Bonds were mixed, with total returns down for U.S. governments, as yields ticked up across most U.S. Treasury maturities, with investment-grade corporates little-changed, and small gains in high yield. International bonds were mixed by currency exposure, as the U.S. dollar rose a bit for the week.
Commodities gained overall for the week, led by precious metals up several percent (with a continued rally in silver), and energy to some degree, which offset declines in industrial metals and agriculture. Crude oil spiked mid-week, which netted out to being only a fraction of a percent higher last week to $59/barrel. This was blamed on the worsening situation in Iran, where government forces have killed up to thousands of protesters, and the U.S. threatening intervention. Iran is more of a near-term large producer, which explains the far stronger impact of that news as opposed to the Maduro arrest in Venezuela earlier. Should the regime be toppled, the lack of clear succession into a new government raises risks of a more chaotic situation, which affects regional stability on top of the oil question (and explains strength in precious metals, which tend to fare well under crises).
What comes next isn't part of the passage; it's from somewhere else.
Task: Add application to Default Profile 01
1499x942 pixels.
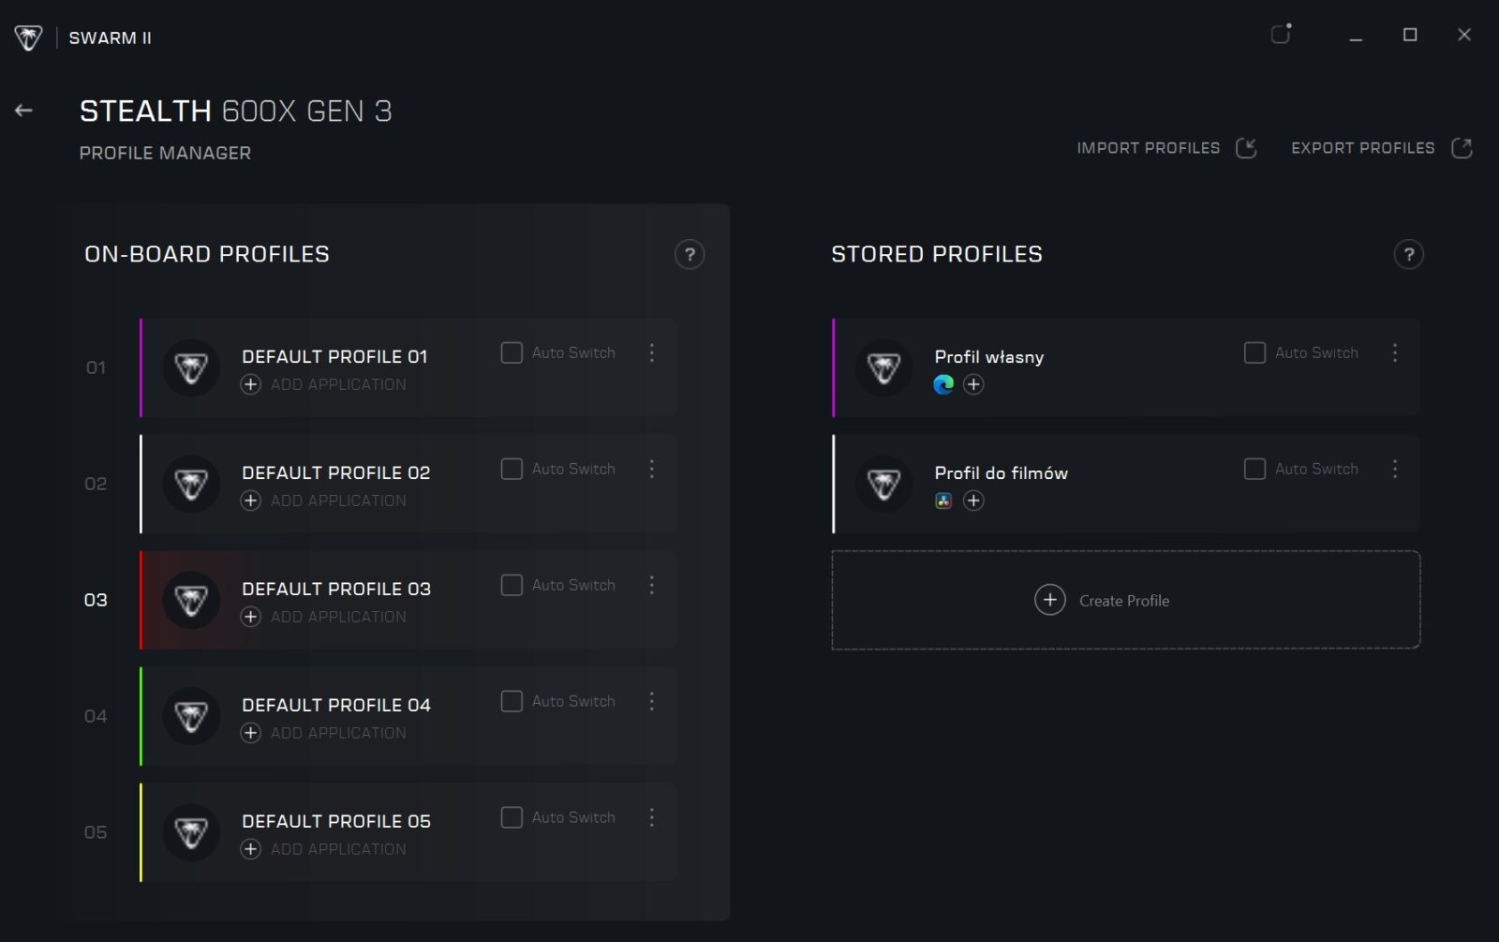Action: tap(251, 384)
Threats from the U.S. administration have been a key factor in raising market uncertainty, with prices moving higher vs. pulling back based on various threats.
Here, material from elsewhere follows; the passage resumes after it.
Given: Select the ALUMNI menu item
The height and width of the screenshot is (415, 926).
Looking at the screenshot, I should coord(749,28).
| Period ending 1/16/2026 | 1 Week % | YTD % |
| DJIA | -0.28 | 2.74 |
| S&P 500 | -0.36 | 1.44 |
| NASDAQ | -0.66 | 1.19 |
| Russell 2000 | 2.05 | 7.92 |
| MSCI-EAFE | 1.40 | 3.45 |
| MSCI-EM | 2.26 | 5.78 |
| Bloomberg U.S. Aggregate | -0.14 | 0.01 |
| U.S. Treasury Yields | 3 Mo. | 2 Yr. | 5 Yr. | 10 Yr. | 30 Yr. |
| 12/31/2025 | 3.67 | 3.47 | 3.73 | 4.18 | 4.84 |
| 1/9/2026 | 3.62 | 3.54 | 3.75 | 4.18 | 4.82 |
| 1/16/2026 | 3.67 | 3.59 | 3.82 | 4.24 | 4.83 |
Sources: LSA Portfolio Analytics, American Association for Individual Investors (AAII), Associated Press, Barclays Capital, Bloomberg, Deutsche Bank, FactSet, Financial Times, Goldman Sachs, JPMorgan Asset Management, Kiplinger’s, Marketfield Asset Management, Minyanville, Morgan Stanley, MSCI, Morningstar, Northern Trust, Oppenheimer Funds, Payden & Rygel, PIMCO, Rafferty Capital Markets, LLC, Schroder’s, Standard & Poor’s, The Conference Board, Thomson Reuters, U.S. Bureau of Economic Analysis, U.S. Federal Reserve, Wells Capital Management, Yahoo!, Zacks Investment Research. Index performance is shown as total return, which includes dividends, with the exception of MSCI-EM, which is quoted as price return/excluding dividends. Performance for the MSCI-EAFE and MSCI-EM indexes is quoted in U.S. Dollar investor terms.
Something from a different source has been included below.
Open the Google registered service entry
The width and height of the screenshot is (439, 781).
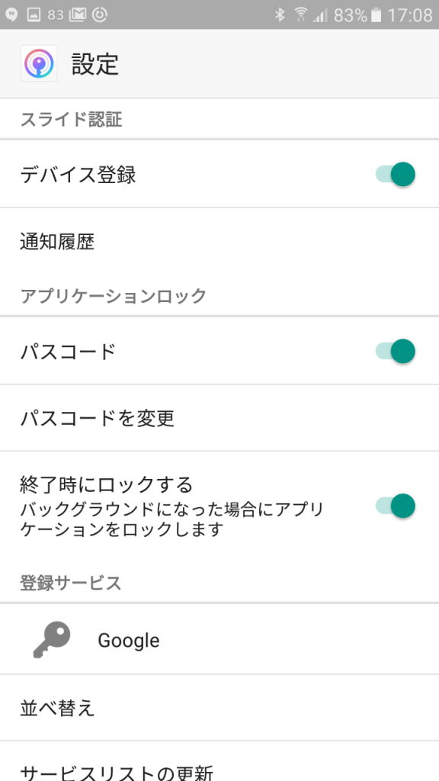220,640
The information above has been obtained from sources considered reliable, but no representation is made as to its completeness, accuracy or timeliness. All information and opinions expressed are subject to change without notice. Information provided in this report is not intended to be, and should not be construed as, investment, legal or tax advice; and does not constitute an offer, or a solicitation of any offer, to buy or sell any security, investment or other product.